Sealing the envelope

11 November 2015

Chris Scivyer considers the impact of airtightness on indoor environments

Over the past 20 years, there has been a steady drive to make new buildings more airtight and reduce the leakiness of existing structures. The principal motive behind this has always been to improve energy efficiency. By reducing heat loss and cold-air ingress through leaky construction, a building will require less heating, which results in lower energy use and significant savings. This might be considered to be good airtightness, where the occupier sees reduced heating bills coupled with improved indoor comfort levels.

To encourage improvements, airtightness guidance was introduced into the Building Regulations within Approved Document L (AD L), together with air permeability testing to demonstrate compliance. The test results are used in the AD L energy assessment calculations, which consider a building’s thermal insulation and energy use.

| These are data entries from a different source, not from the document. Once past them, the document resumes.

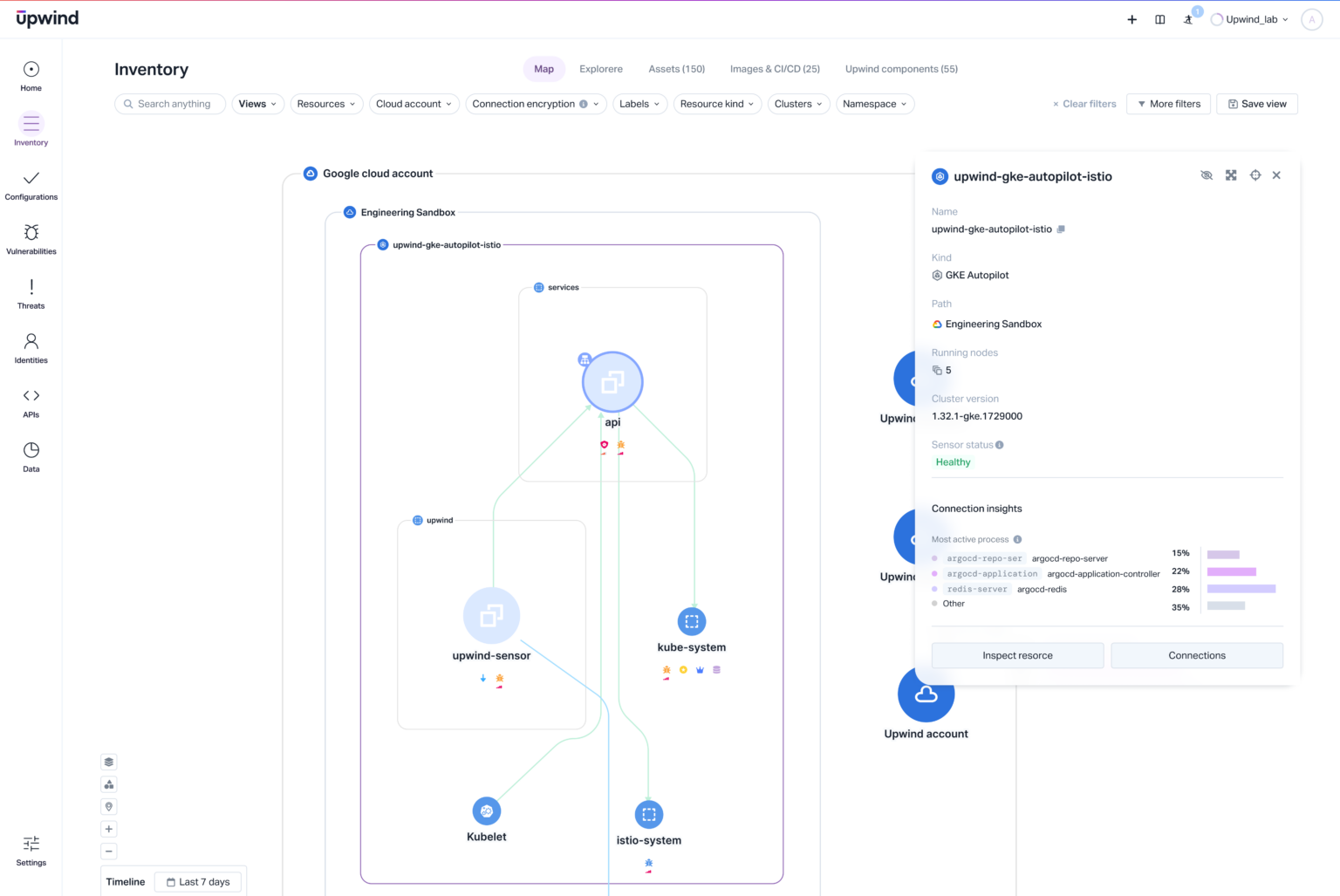The width and height of the screenshot is (1340, 896).
Task: Toggle the notifications icon in top bar
Action: click(1188, 18)
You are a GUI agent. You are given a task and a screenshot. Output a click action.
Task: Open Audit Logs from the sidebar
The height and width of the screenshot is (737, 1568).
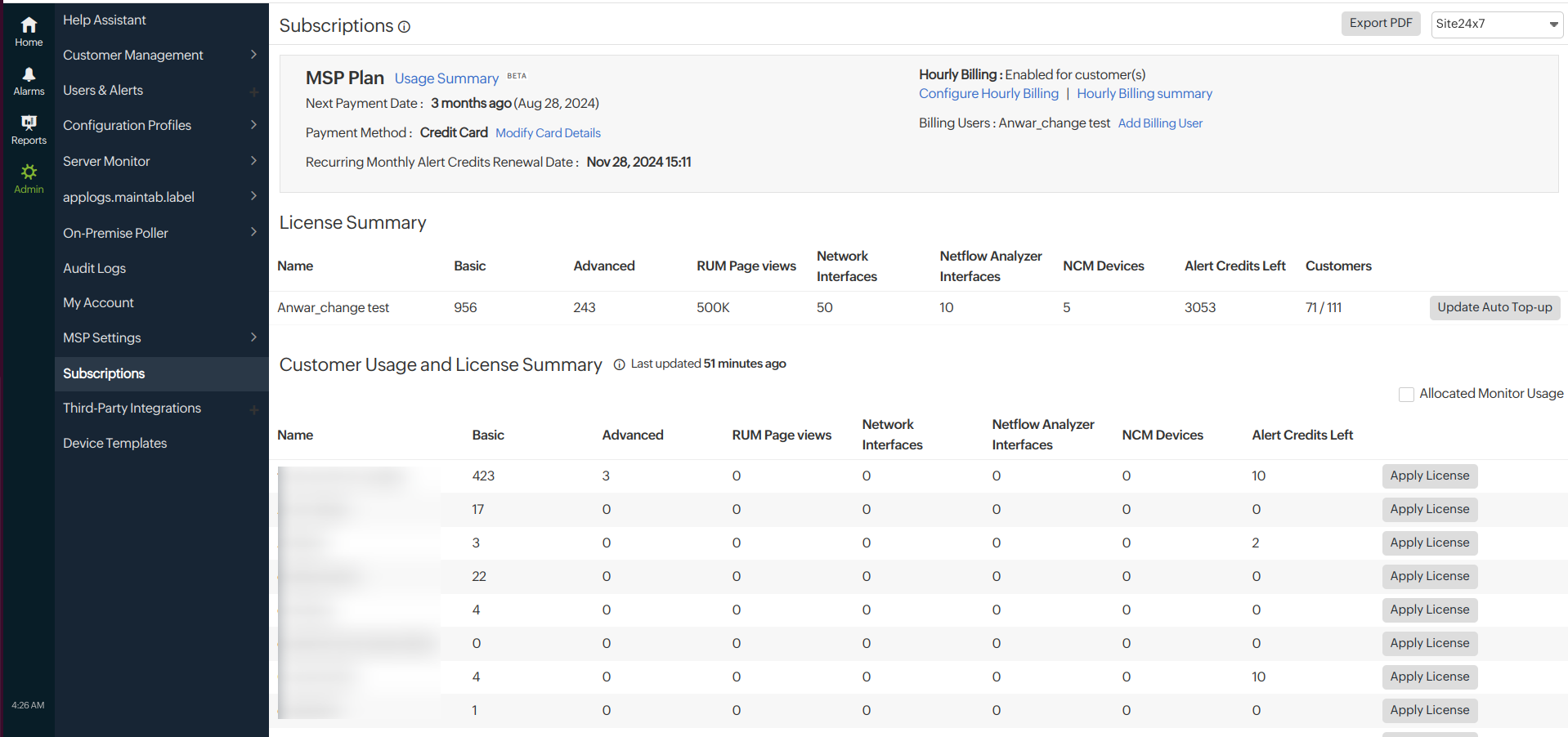(95, 268)
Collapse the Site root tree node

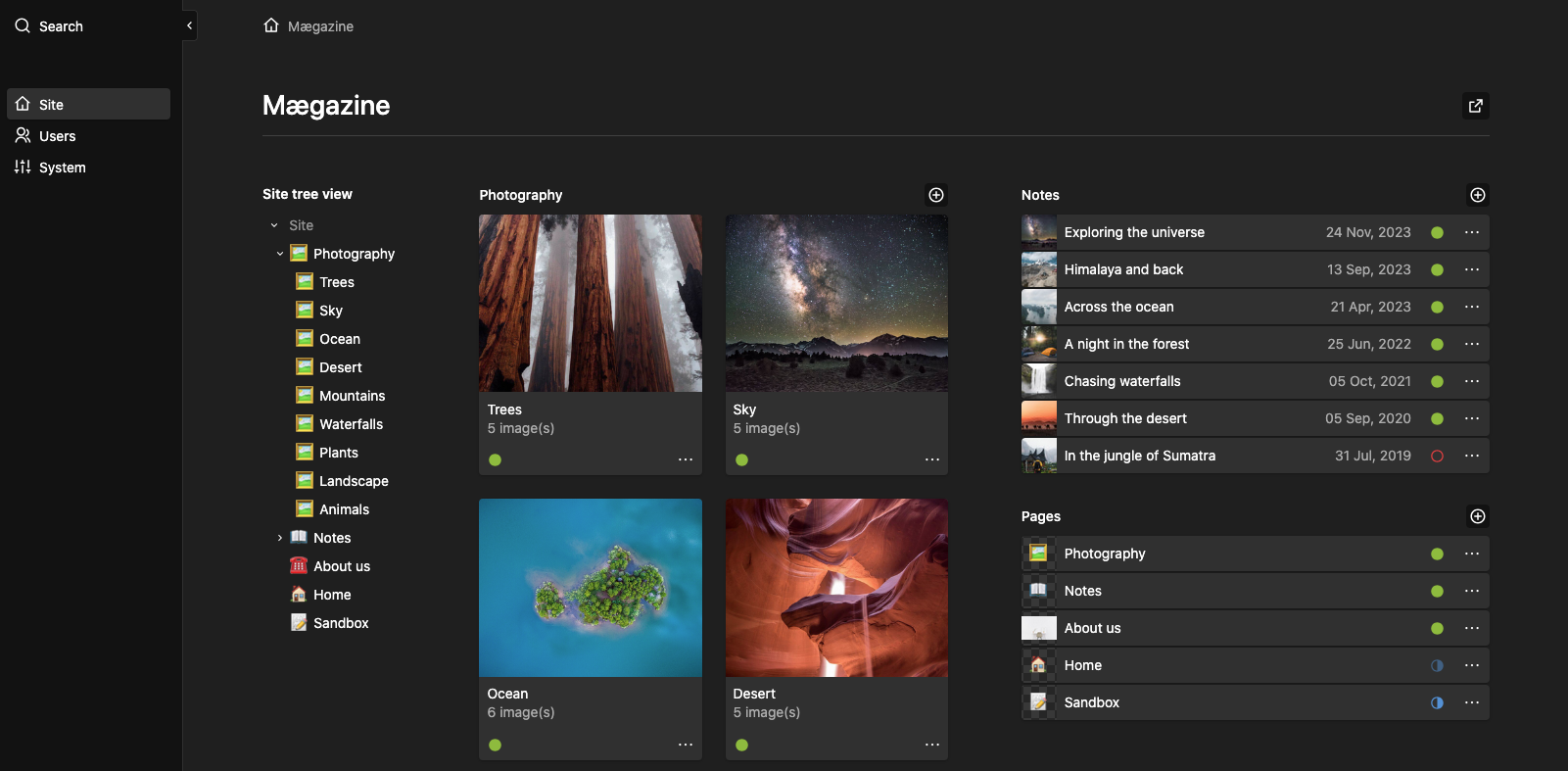[x=274, y=225]
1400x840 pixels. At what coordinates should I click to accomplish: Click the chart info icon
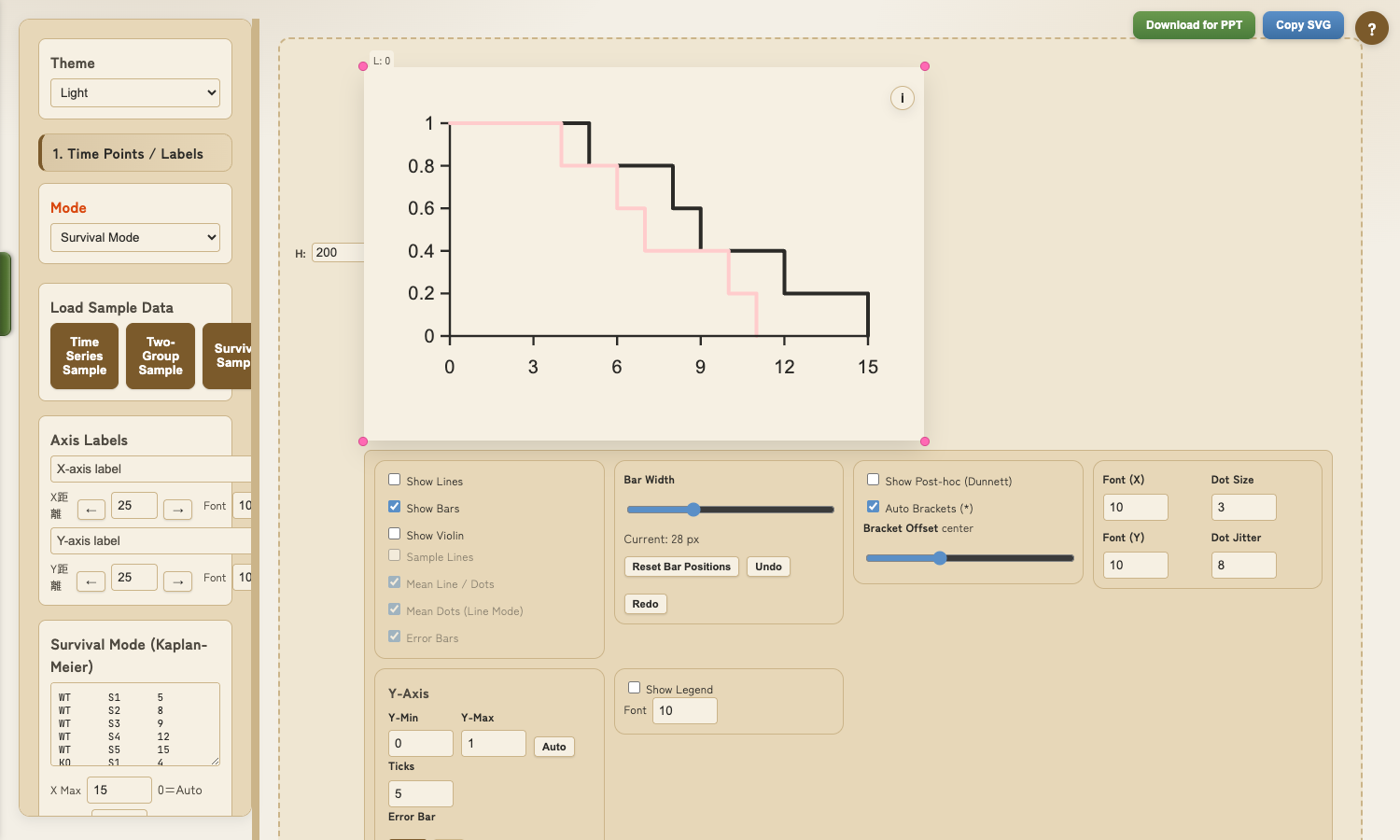tap(902, 98)
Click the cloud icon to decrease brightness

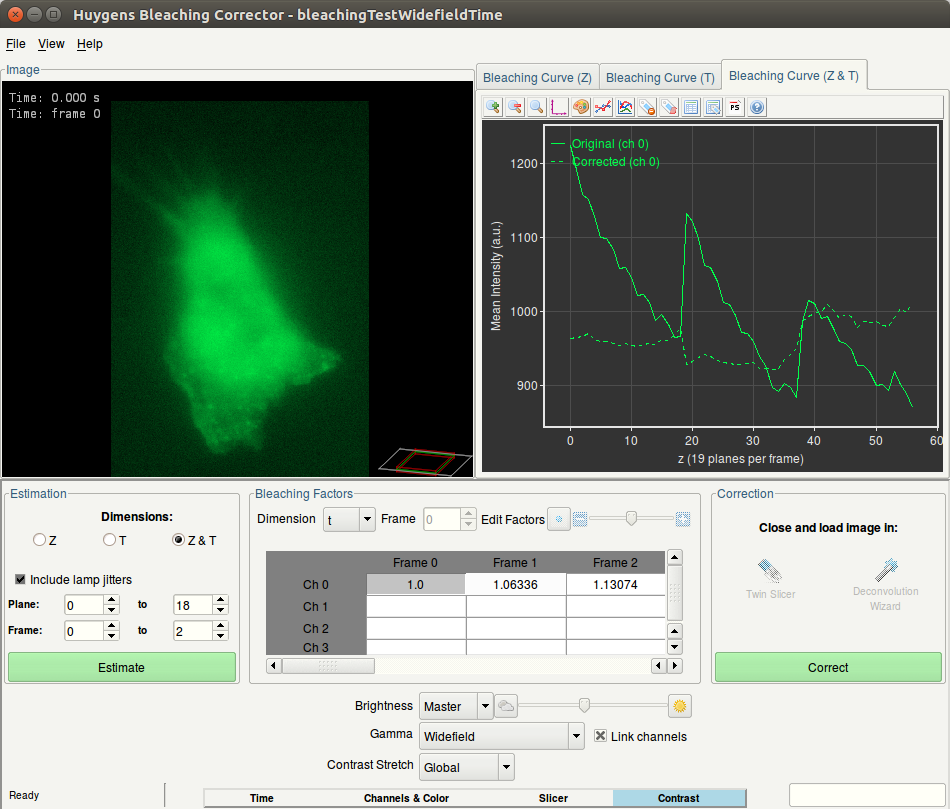coord(506,706)
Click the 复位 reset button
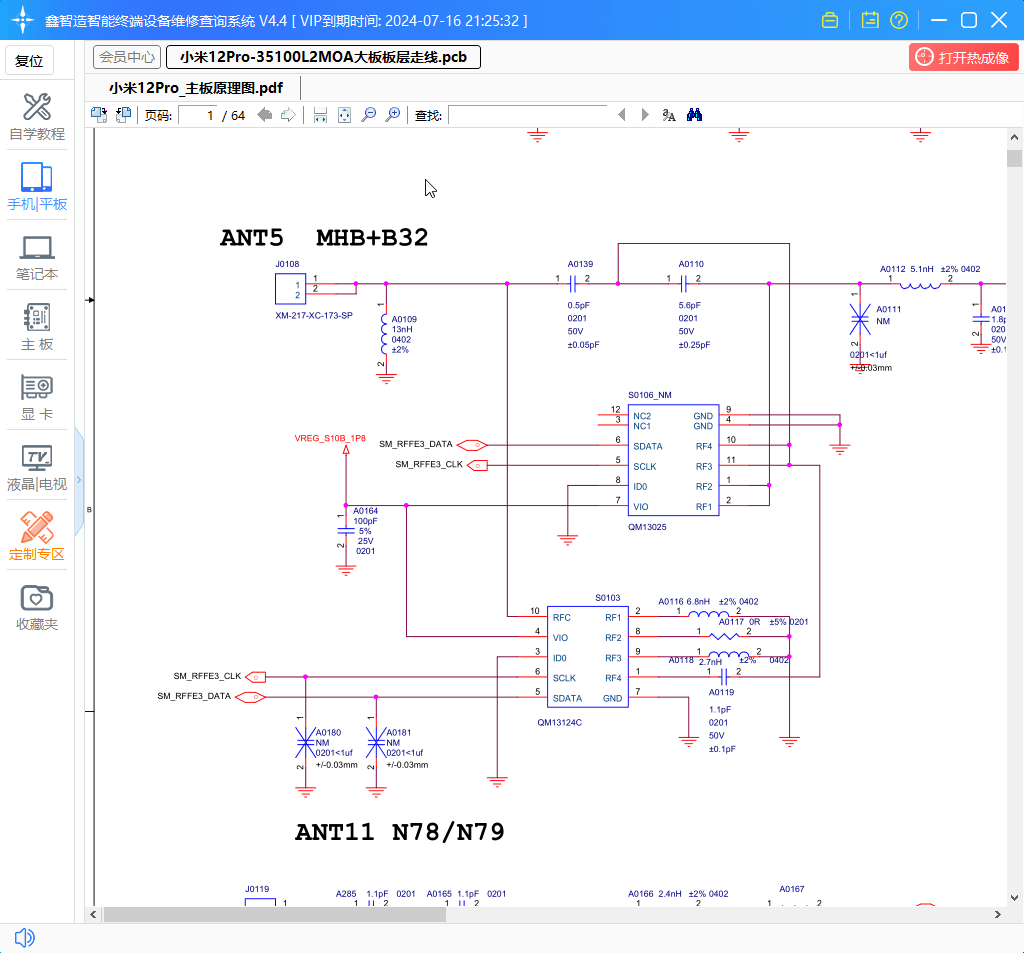The height and width of the screenshot is (953, 1024). pos(30,61)
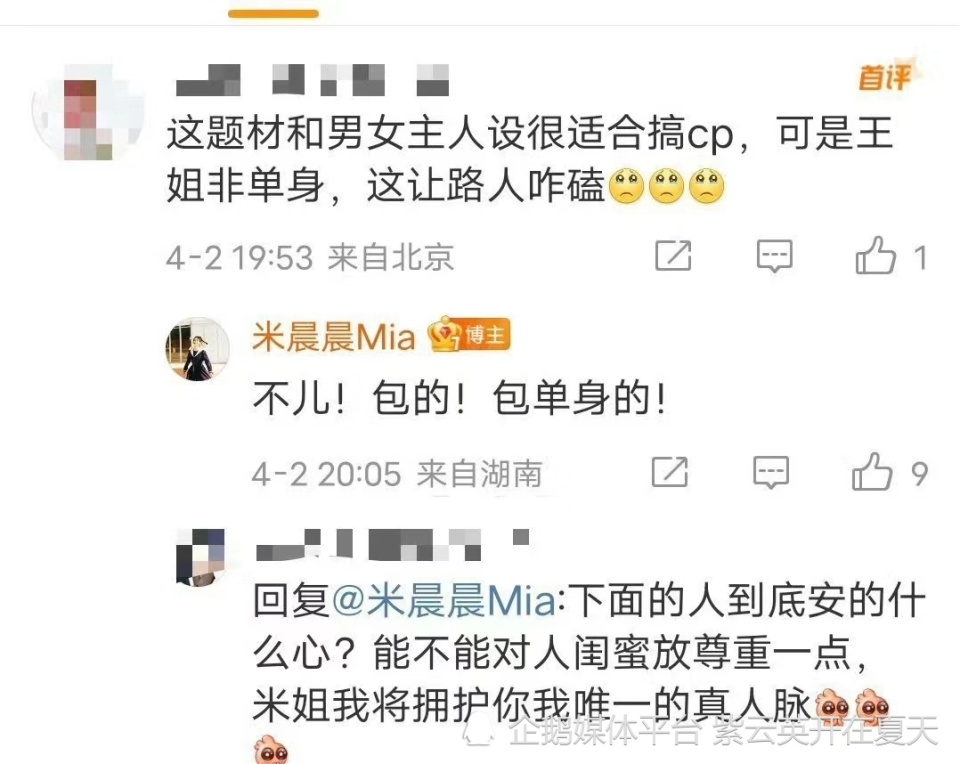Tap the timestamp 4-2 20:05 来自湖南
Screen dimensions: 960x764
(x=397, y=473)
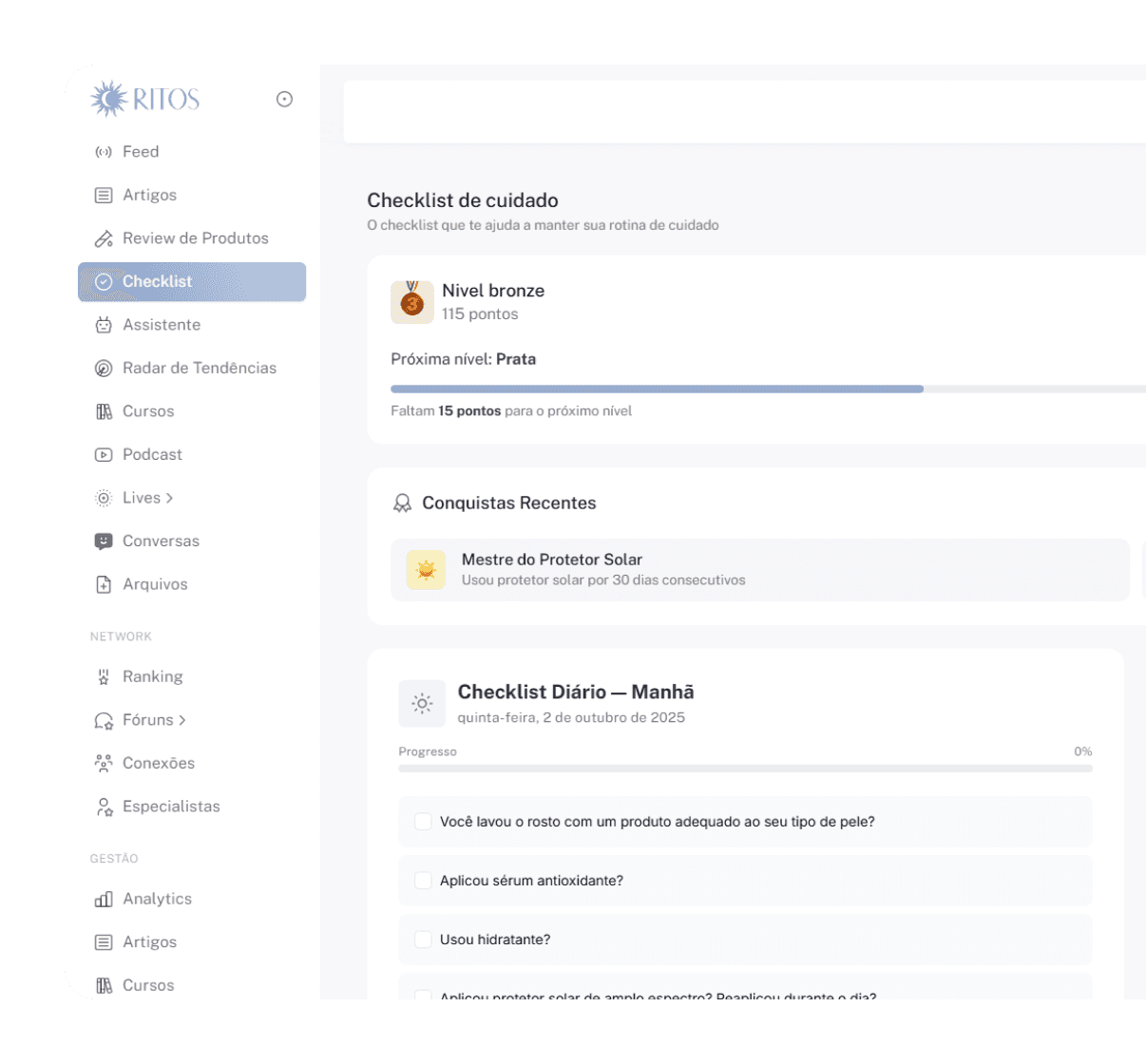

It is fair to say that the requirement to test buildings for air permeability has focused minds across the construction industry. As a consequence, we have seen improvements in design and coordination across different trades and in the quality of workmanship on site. To pass the test, it is no longer possible to adopt an ‘out of sight, out of mind’ approach towards gaps in construction. Following trades must not damage finished works and must identify potential leakage paths before hiding them behind non-airtight finishes.

The air permeability test itself is relatively straightforward and usually undertaken when the external envelope is complete, immediately prior to handover. For a dwelling, it involves connecting a fan to a suitable aperture in the building envelope, usually the front door opening (see Figure 1) and subjecting it to a range of pressures.

The fan speed is increased in steps up to a maximum and then decreased in the same manner. Air-volume flow rate through the fan (equal to the air leaking through the building envelope) and the pressure difference across the building envelope are recorded at each fan speed. In calculating air permeability, corrections are made for temperature and barometric pressure.

If the property does not achieve the airtightness level required, an air leakage audit is carried out. This usually involves running the fan so that the property is under pressure and using a smoke pencil to locate leakage paths. Once the leaks are sealed, the property can be retested.

Improved airtightness does not necessarily mean increased costs for construction. Initially, much of the improvement was achieved by getting contractors to build correctly what was already being specified. As the targets become tighter, designers have had to focus more on identifying the line construction that forms the air barrier within the building. This is often marked on drawings as a red line.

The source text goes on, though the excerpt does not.